Kevin visibly stiffened. “No!” he replied, placing a hand on the safe. “I don’t want to damage it that much…we don’t know what’s inside.”
I sunk my teeth into my bottom lip. He was right. We didn’t want to destroy what was inside. I reached into the bowl of the desk again through the small hole, and my hand landed on something else that was hidden inside. I lifted it out.
A notebook. I flipped it open, and my fingers halted above the page and the yellow paper stuck to it.
My brows knot. I turned the paper, and the blood cooled in my veins as I read the name scribbled on it:
???
“Why does your pops have my mom’s journal?” Connor asked, and I answered instead of Kevin.
“He was the lead investigator,” I muttered. “He probably took it from the investigation.”
“I had no idea these were here.” Kevin cleared.
Kinsley turned the page of the journal in my hands.
My heartbeat fastened. This was it. Except it was different from the ones we found back at the house. Instead of the diary layout, this one had to-do lists. Meetings, appointments, events, and grocery shopping lists. I flipped ahead to July. The month she disappeared.
Kinsley’s warm breath tickled my face as I scanned through my mom’s days.
Appointment at Cindy’s hair salon on the second of July, a long grocery list for Fourth of July, and then?—
Flowers. After twelve years, I could still clearly see the purple flowers left on the kitchen counter.
Kinsley pulled a map out of her pocket and spread it out over the desk. She grabbed a pen and drew a circle around a building on the main street.
“If she stopped by the Sunnyside that day, then we could ask around,” Connor suggested. “Maybe someone saw her and remembers something…strange?”
“The police probably already did that when the case was still open,” Kevin answered.
“Our safest bet is still to retrace her steps from that day,” Kinsley agreed, while marking the library. “She visited Ava that day as well, right?” she asked and I nodded, watching her circle Braxton’s house next. “But instead of trying to talk to people we should try to get the security footage.”

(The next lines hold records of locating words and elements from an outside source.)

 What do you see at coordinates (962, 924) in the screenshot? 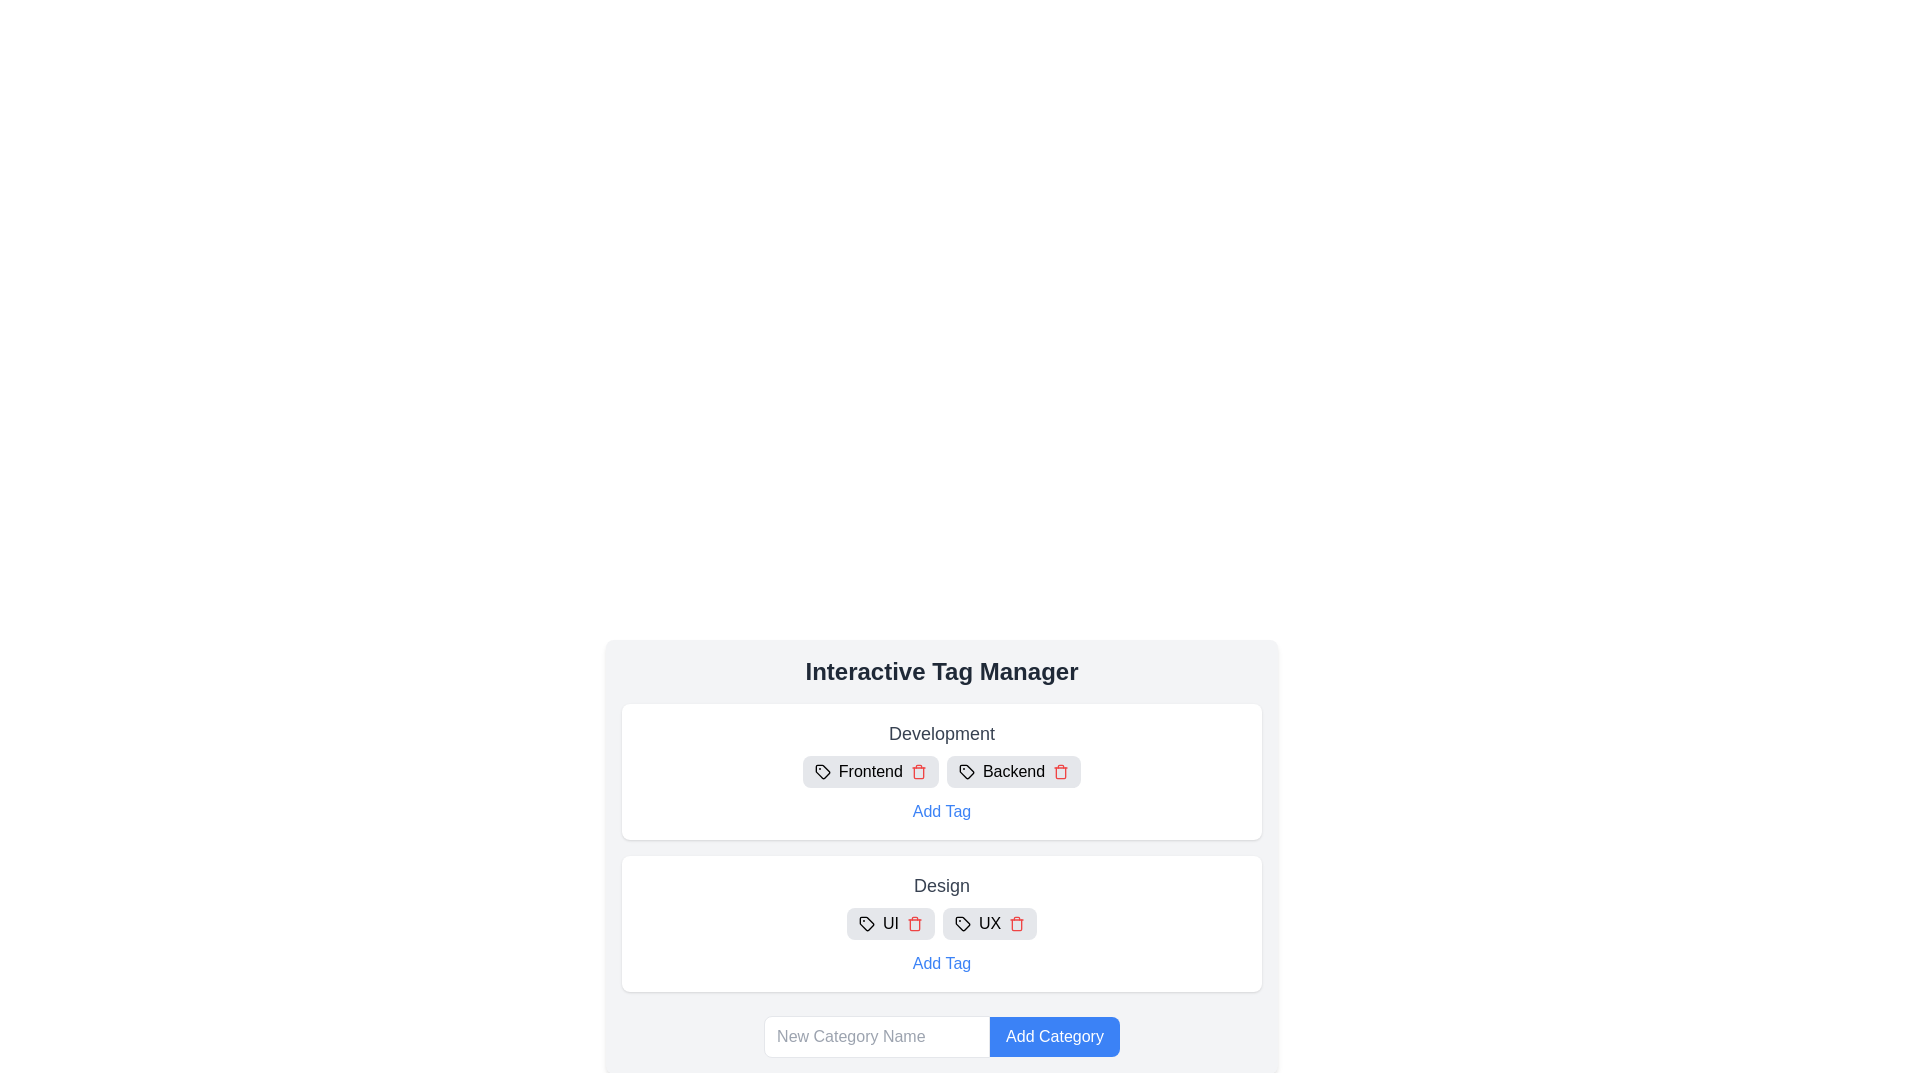
I see `the small tag icon resembling a label tag, which is positioned under the 'UX' label within the 'Design' category, located before the adjacent text elements and red delete icon` at bounding box center [962, 924].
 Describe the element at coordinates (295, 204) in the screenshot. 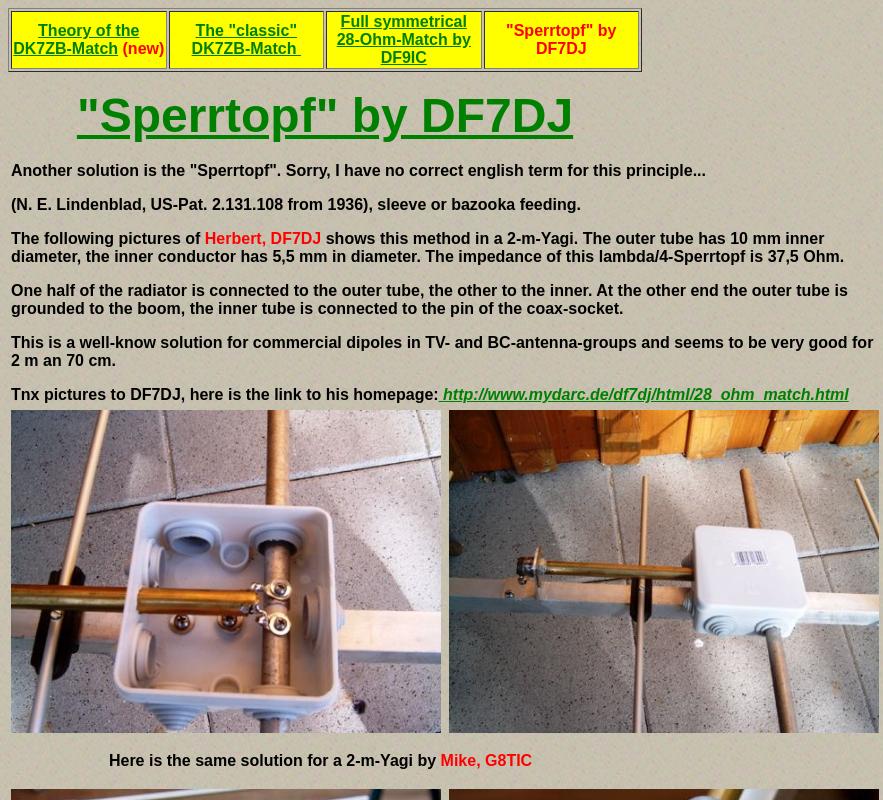

I see `'(N. E. Lindenblad, US-Pat. 2.131.108 from
1936), sleeve or bazooka feeding.'` at that location.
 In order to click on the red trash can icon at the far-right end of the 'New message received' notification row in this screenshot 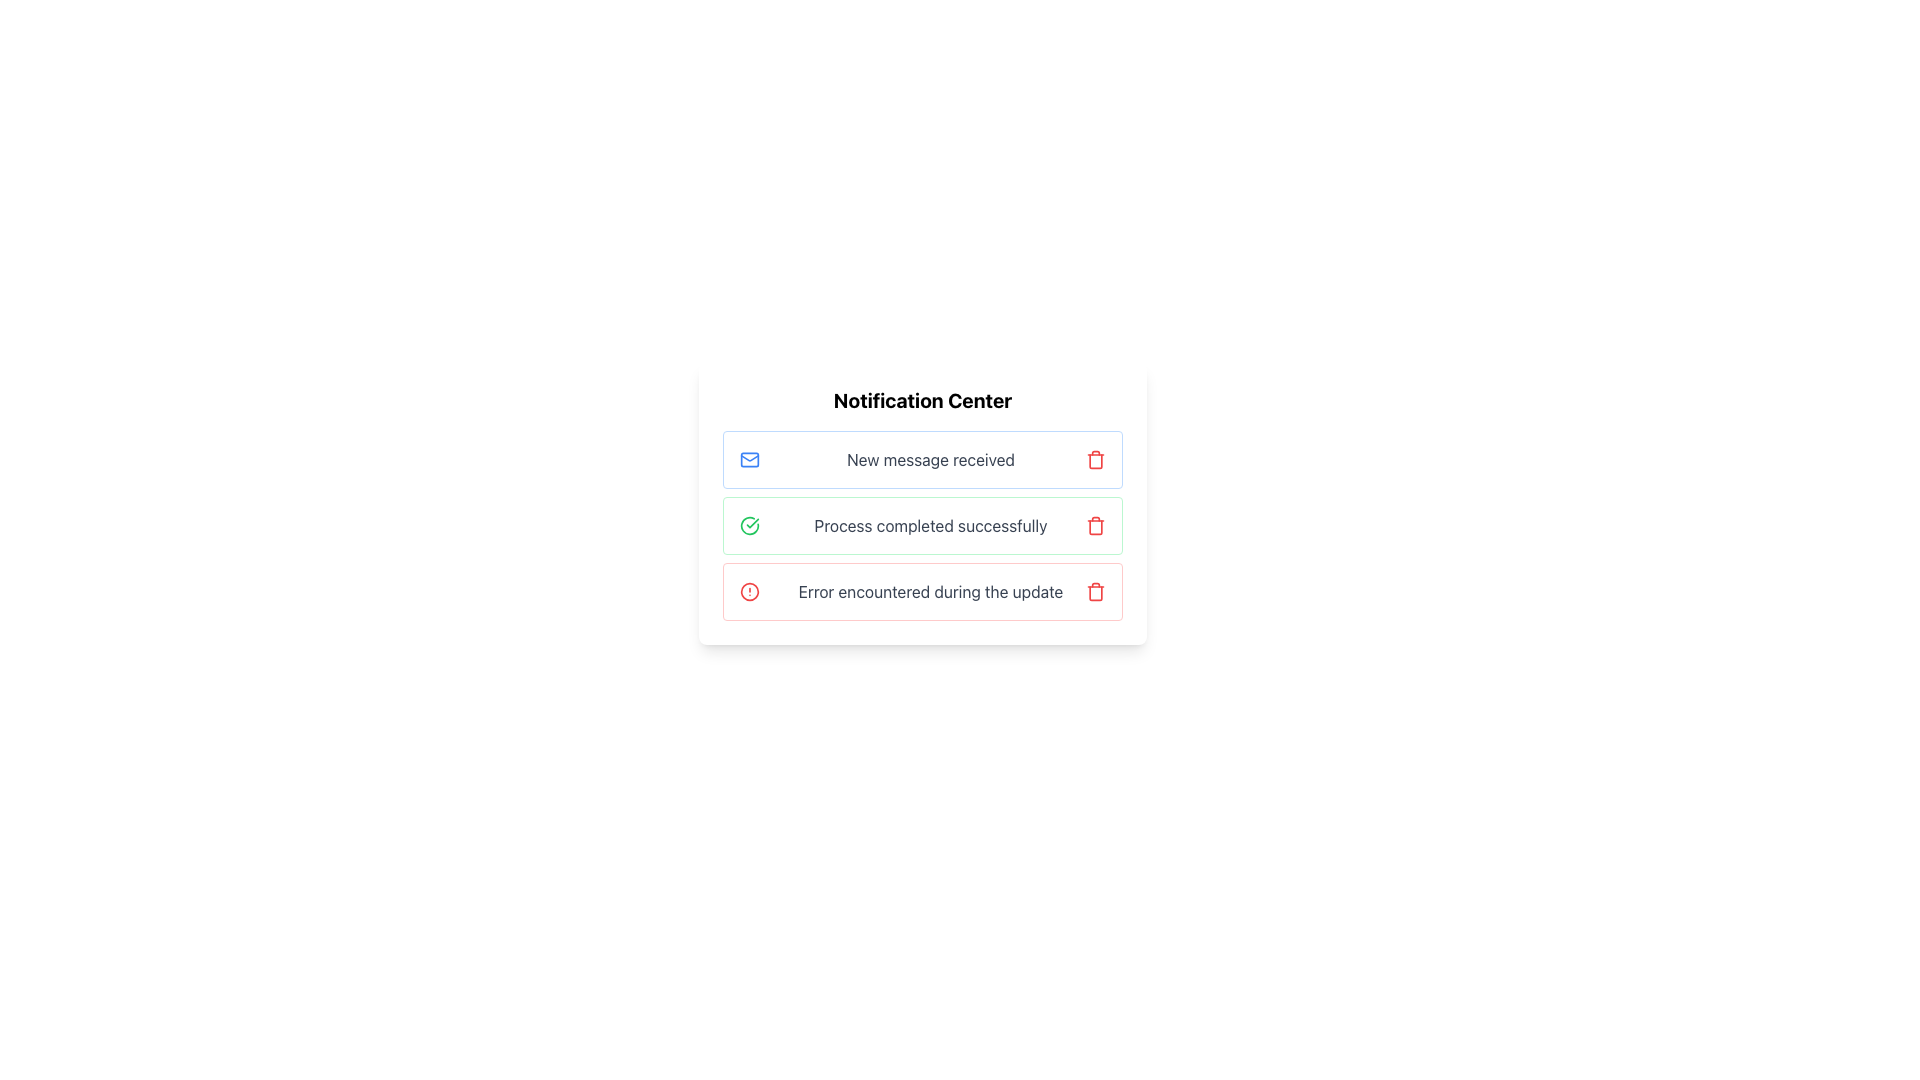, I will do `click(1094, 459)`.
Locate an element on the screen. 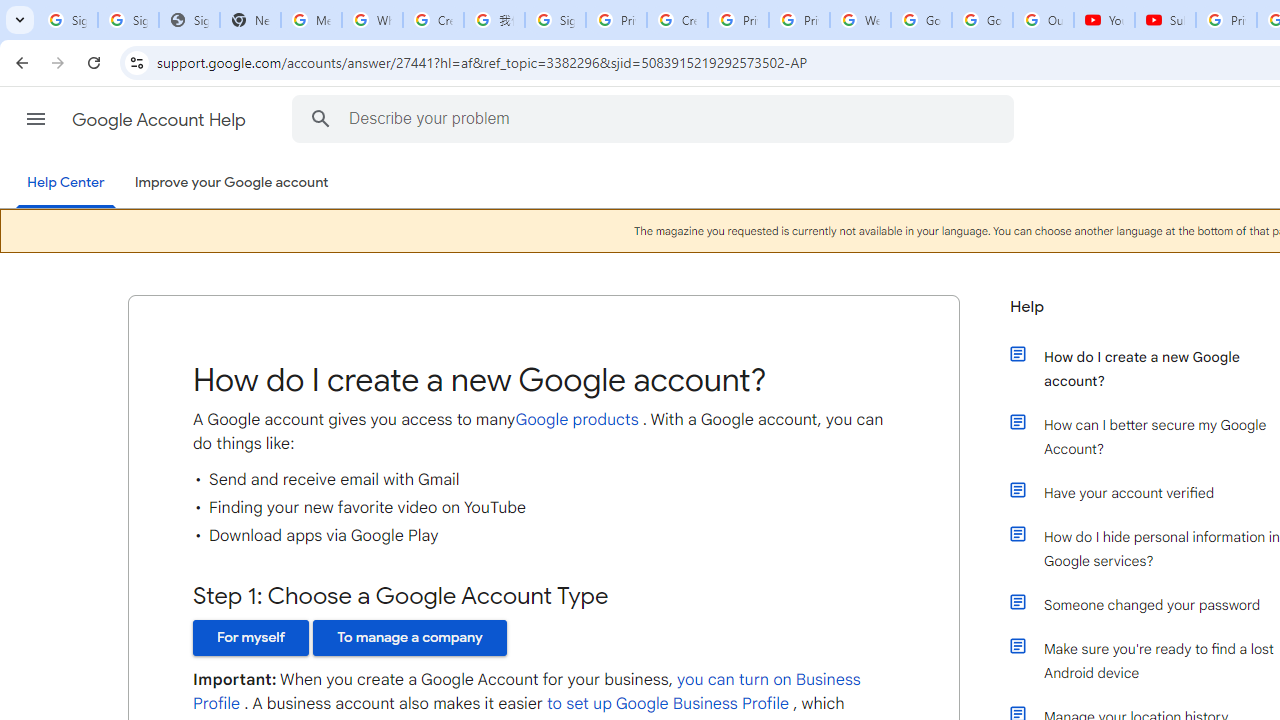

“Right…” Connor crossed his arms. “But we could also talk to them, you know maybe it would give us a better lead.”
Kinsley folded the map back into her pocket, her lips pressed into a thin line.
“Twelve years is a long time, Con,” I voiced what she didn’t want to. “Especially when the town turned the case into an urban legend… Truth rarely survives gossip.”
After a moment, Connor nodded. “Alright, let’s get the footage.”
Chapter Twenty-Six
Kinsley
The café was packedwith people when the four of us barged through the front door. Lila, Aaliyah’s older sister, was behind the counter wearing the same lilac apron she did when I was last here, but she wasn’t who I was looking for.
“Kinsley,” Aaliyah’s cheerful voice came from my left as she hurried down the stairs of their apartment above the café, “there you are, I got your text!”
I knew she did when she replied with at least fifty coffee and heart emojis.
“We need your help,” I said, and her eyes skimmed over the four of us.
Her grin widened and she herded us toward an empty booth.
“Tell me everything,” she said, twisting her crystal bracelets.
We told her what we’d found at Kevin’s. Most of all about the purple journal, the to-do list, and our plan.